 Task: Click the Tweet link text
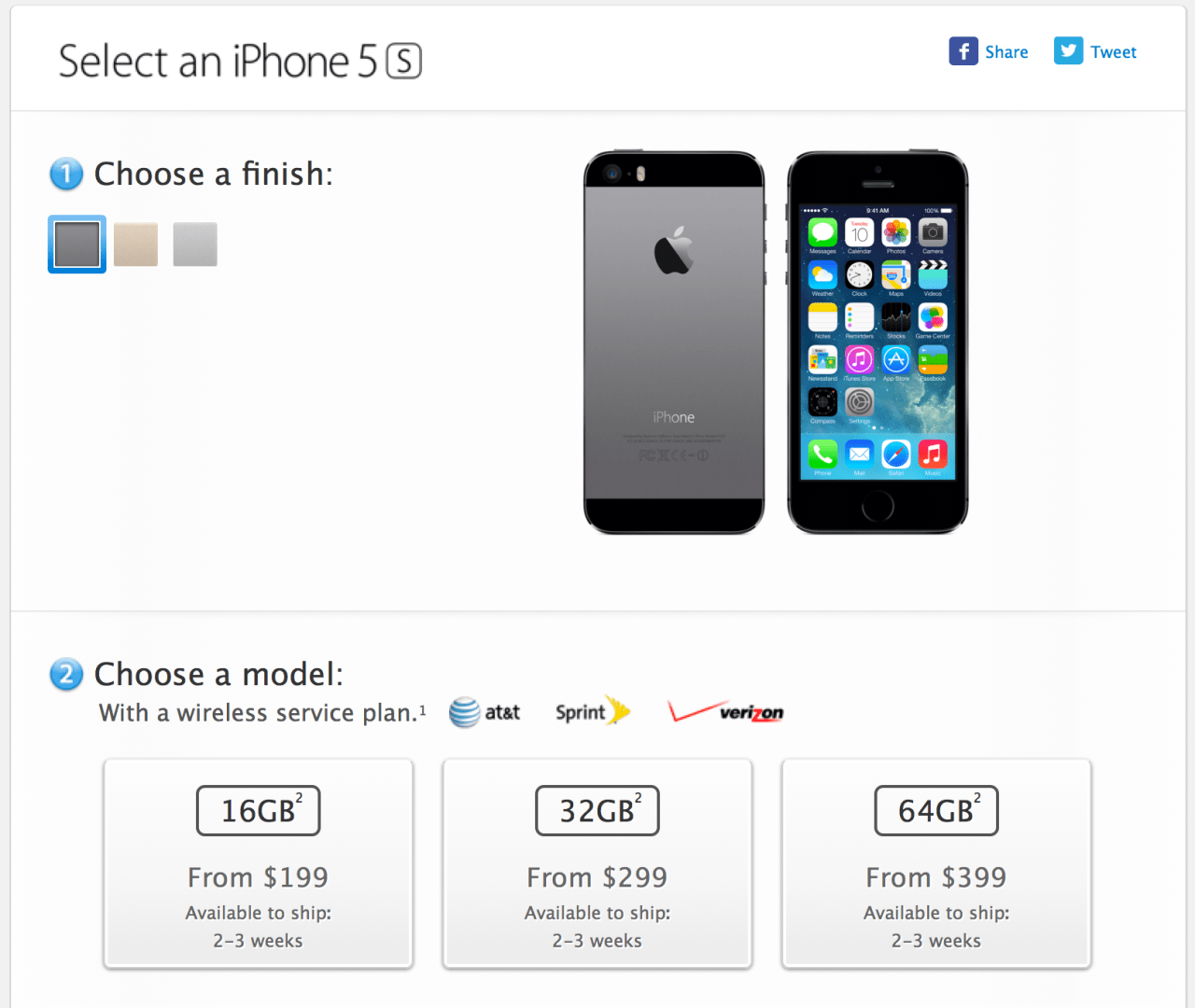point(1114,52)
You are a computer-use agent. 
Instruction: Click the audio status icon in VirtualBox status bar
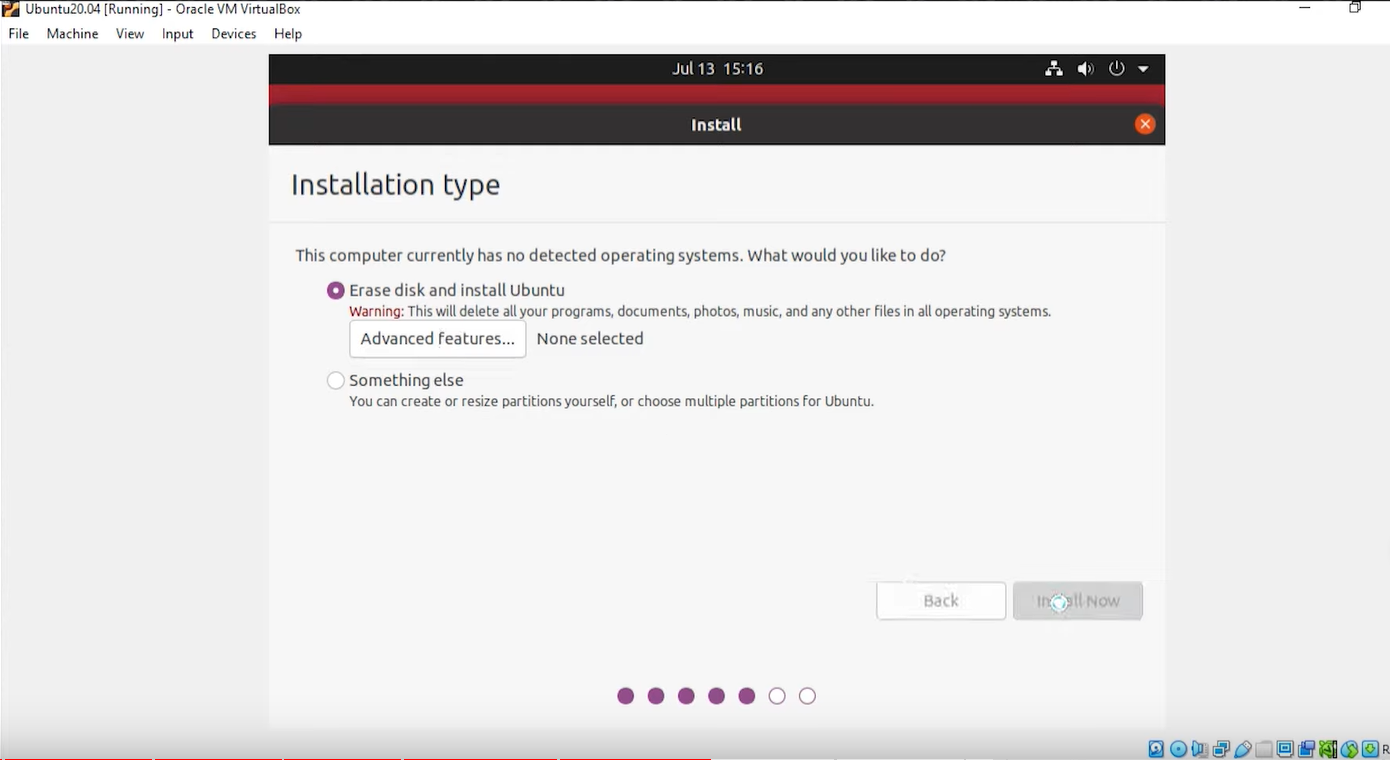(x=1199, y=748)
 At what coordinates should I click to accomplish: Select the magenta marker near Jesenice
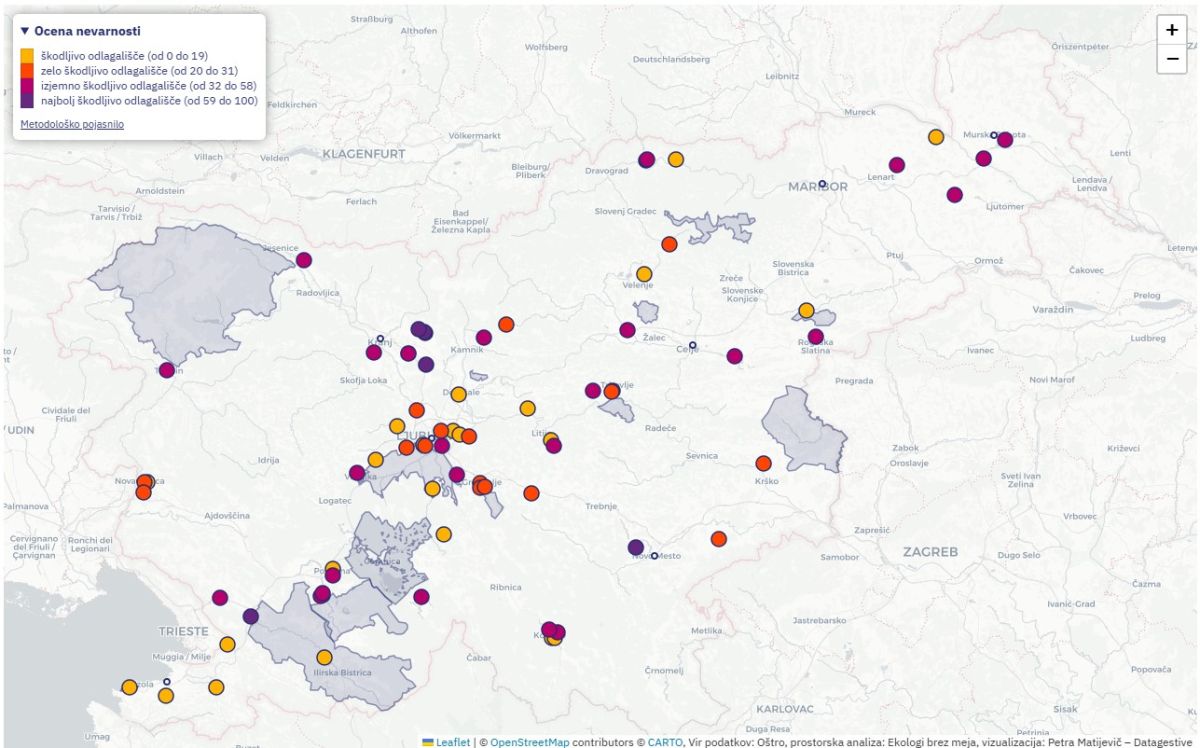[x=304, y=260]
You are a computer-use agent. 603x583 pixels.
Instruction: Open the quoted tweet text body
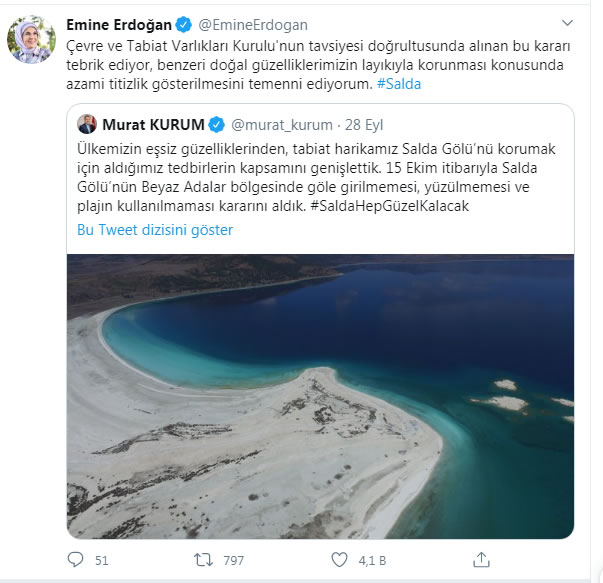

■ **Written task**: Can you turn the lines of all the records above into a JSON list of strings, one string per line, with blank lines skipped and the pictures left out?

■ **Exercise result**:
[
  " Task: Click the Tweet link text",
  "point(1114,52)",
  "You are a computer-use agent. ",
  "Instruction: Click the audio status icon in VirtualBox status bar",
  "(x=1199, y=748)",
  " At what coordinates should I click to accomplish: Select the magenta marker near Jesenice",
  "[x=304, y=260]",
  "You are a computer-use agent. 603x583 pixels.",
  "Instruction: Open the quoted tweet text body"
]